There is now a void in Wellington. Ashley Bloomfield has been Managing Director of Health for two years. The current Secretary of Health, Chris Hipkins, clearly has no time to devote to this crisis.

CDHB is a good organization, but if services run in large numbers, it could take years to recover.

David Metis’ final update to CEO on August 31 illustrates his outstanding management style and why he will be sorely missed. It can be downloaded from the CDHB website.

It includes a detailed analysis of the causes of CDHB deficiency as it identifies four important factors:

Earthquake-related depreciation costs (more than $ 35 million annually). Earthquake / insurance capital costs ($ 23 million). Decline in Canterbury financing share (more than $ 60 million) delays in Hagley delivery, and other related facilities shortcomings caused by earthquakes ($ 60 million or more annually).

“Those four drivers alone total $ 178 million a year, and every year Hagley gets late, we have to pay for another year of outpatient / outpatient surgery,” said Metis.

Sir Mark Solomon, Acting Chairman of the Community Development Board in 2017 gave David Mettis a farewell speech at a private ceremony on September 2. He noted that on the last day of the orientation meeting, he was asked to attend the Ministry of Health, he had to leave early and then Director General of Health Chai Chua ran behind him down a corridor and repeatedly told him that the only thing he had to do was throw off the meat.

This illustrates an aspect of the tensions between the Ministry of Health and the Human Development Board that have existed in recent years.

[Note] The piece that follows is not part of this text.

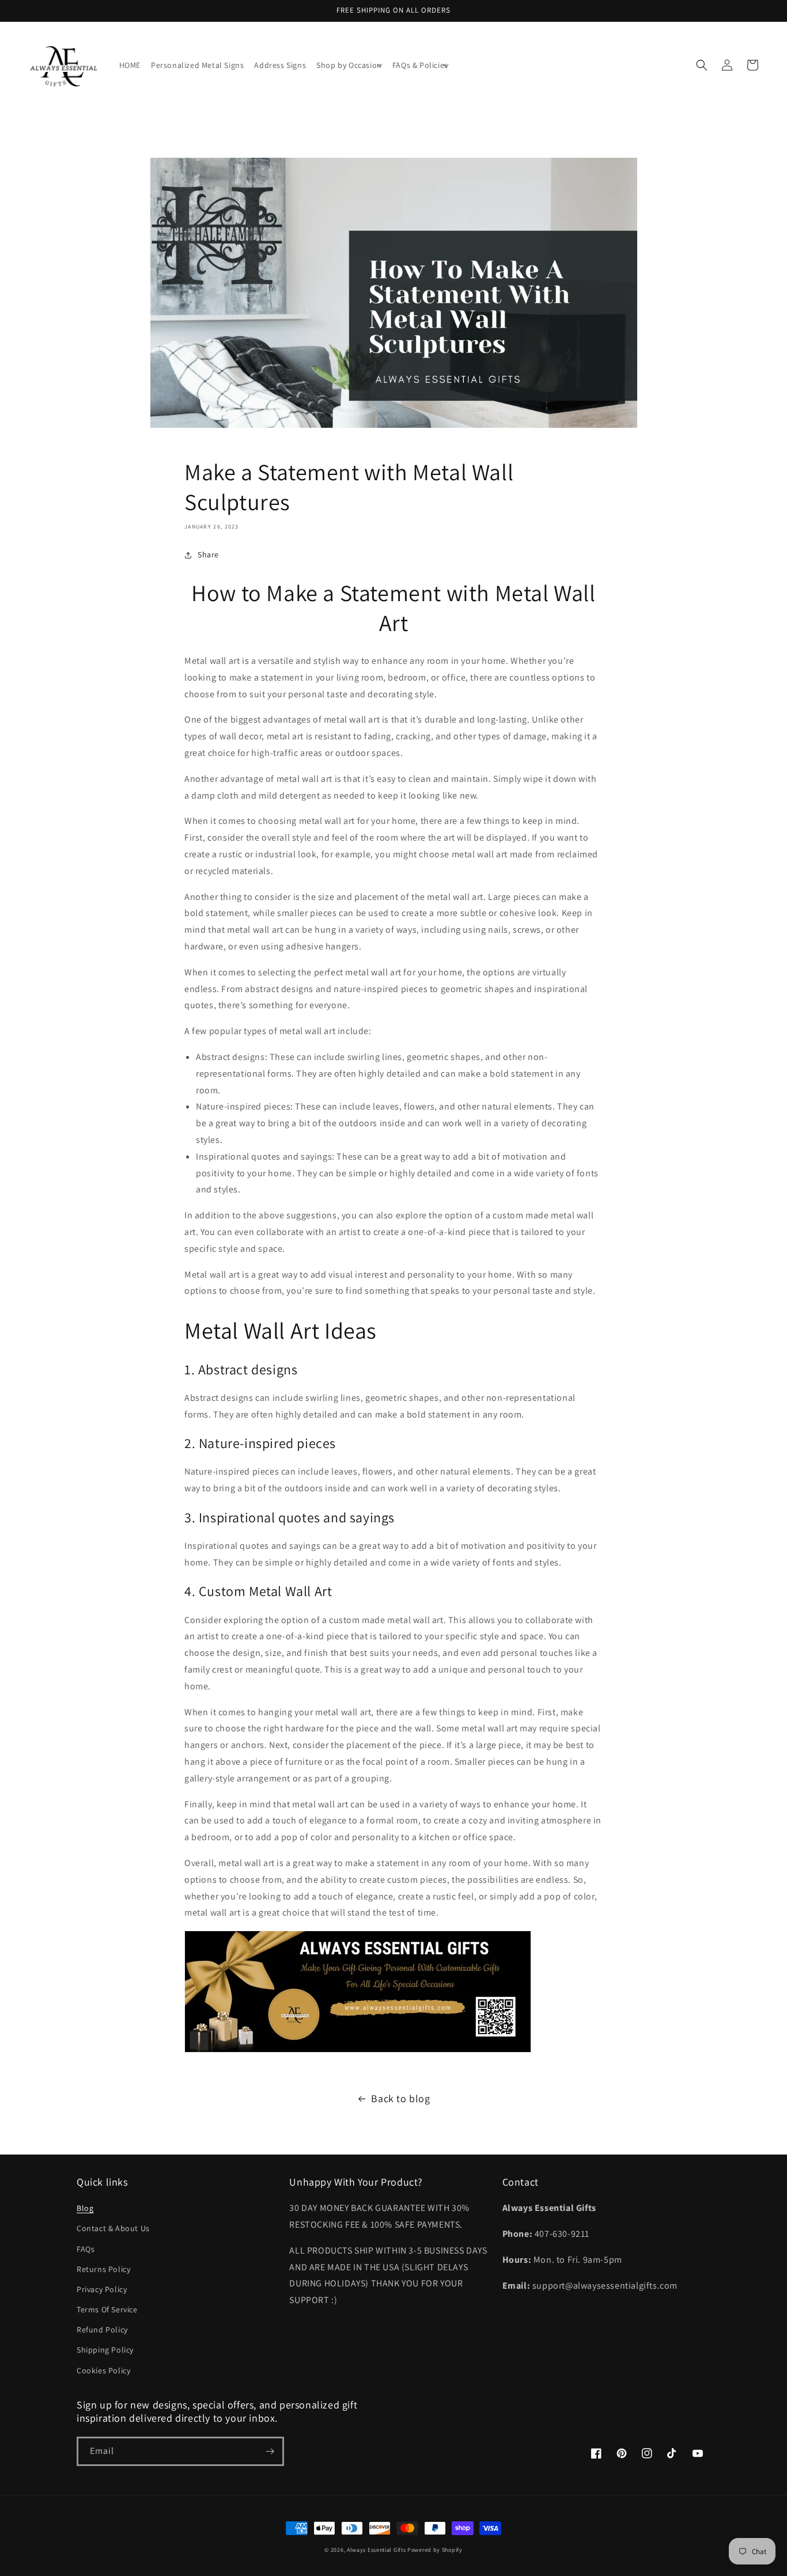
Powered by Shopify (435, 2550)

Of course, the main question is what can be done to address these issues. I have some suggestions:

The appointment of a commissioner thus removing Sir John and the current council. The Commissioner would need the authority to increase CDHB funding. This will be needed to enable CDHB and the Ministry of Health to achieve a compromise, and then work together in a collective way. Remove the screen crown. The commissioner has recommended a six-month contract be offered to Metis, Mary Gordon and Sue Nightingale to ensure continuity of Covid-19 management and efficient transportation to the new Hagley Hospital. Asking Secretary of Health, currently Chris Hipkins, to review the financial issues Mets clearly described in his CEO’s August 31 update. He must show more flexibility than the two previous health ministers did to resolve this crisis. Decide how to operate the many different services required to maintain high-quality services of all kinds at Canterbury DHB, consistent with the permitted increased funding.

Dr. Mike Bird worked as a Medical Specialist for 30 years at CDHB. During the late 1990s he was a CDHB medical advisor and a member of the hospital advisory committee.